◆ RECORDS FOR THIS EXERCISE ◆
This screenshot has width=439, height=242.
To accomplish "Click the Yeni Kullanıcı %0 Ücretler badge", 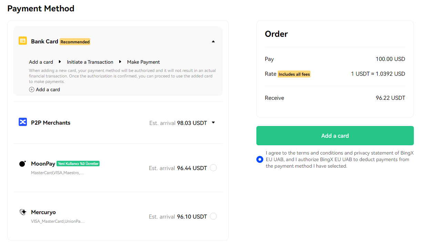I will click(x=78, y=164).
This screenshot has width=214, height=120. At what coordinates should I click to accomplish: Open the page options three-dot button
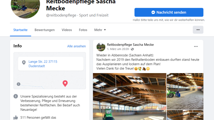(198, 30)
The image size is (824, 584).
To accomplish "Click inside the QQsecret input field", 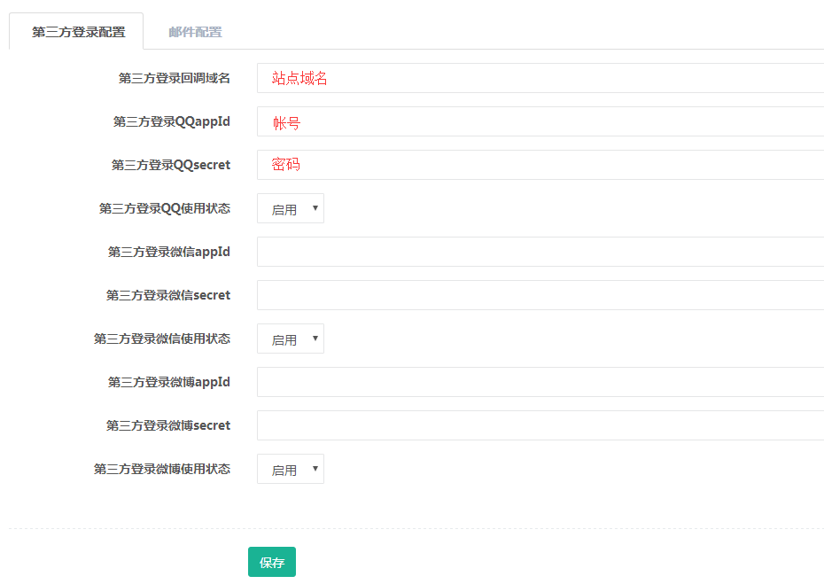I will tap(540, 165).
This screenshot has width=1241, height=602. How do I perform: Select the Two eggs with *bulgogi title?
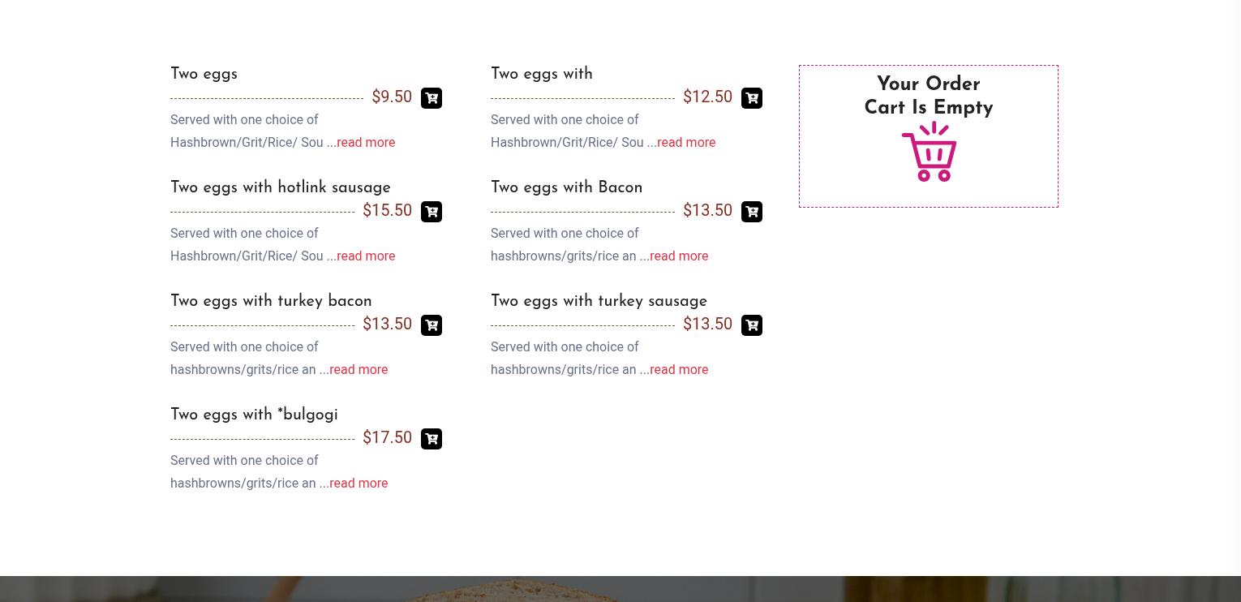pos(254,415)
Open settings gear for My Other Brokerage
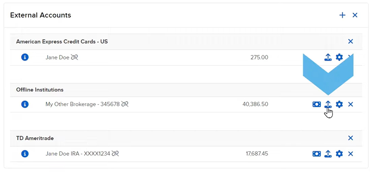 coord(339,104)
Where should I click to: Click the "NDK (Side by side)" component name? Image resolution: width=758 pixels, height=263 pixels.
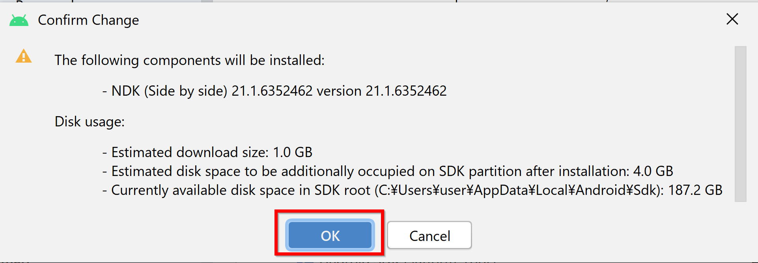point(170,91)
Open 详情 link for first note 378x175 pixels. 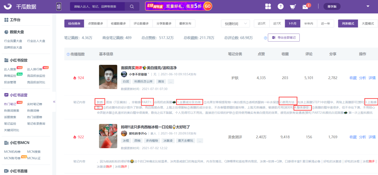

◆ PROBLEM STATEMENT ◆
Starting with the line that holds "Open settings gear for My Other Brokerage", return each line exactly through the final line of the entries above; pictures are not part of the output.

◆ COMPLETED EXERCISE ◆
Open settings gear for My Other Brokerage
 coord(339,104)
Where should I click to: Click the "NDK (Side by side)" component name? Image resolution: width=758 pixels, height=263 pixels.
point(170,91)
Open 详情 link for first note 378x175 pixels. 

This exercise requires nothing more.